Multiple sclerosis (T20K)
Multiple sclerosis (MS) is a debilitating, chronic autoimmune disease that affects the central nervous system. The disease emerges when certain immune cells cross the blood brain barrier and mistakenly start destroying myelin, the protective layer on CNS nerves. Unsheathed nerves compromise signal transmission, giving rise to symptoms such as vision loss, balance disorders and eventually paralysis.
Many of the available drugs are primarily intended for treatment during active periods of the disease. Current therapies may lead to tolerability and safety problems and sometimes require monitoring and tests which affects quality of life and health care costs negatively. Furthermore, most treatments need to be administered as infusions or injections, which can be inconvenient for the patients. Thus, there is a large need for new drugs that impact disease progression before tissue is damaged or destroyed, have fewer side effects and are easy to use.

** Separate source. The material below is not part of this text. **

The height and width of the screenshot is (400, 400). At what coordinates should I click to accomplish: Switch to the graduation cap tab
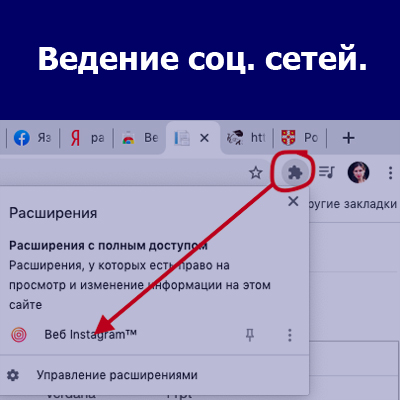pos(246,138)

Cyxone is developing T20K, a peptide that in preclinical models reduces inflammation by reversibly targeting IL-2, a well-known player in the break-down of myelin. In the mouse model of multiple sclerosis (EAE model), T20K significantly delays onset as well as severity of clinical symptom. This potentially disease preventing mechanism-of-action is unique and T20K could thus be effective in slowing down the disease progression, preventing disease flares and postponing the need of second-line treatments. Initial preclinical data suggest that T20K has long-lasting effects and is efficacious at low doses and thus administration does not have to be frequent.
Taken together, T20K could be efficacious for administration from time of diagnosis for mitigating or even preventing relapses that are hall marks of multiple sclerosis and is when tissue damage occurs.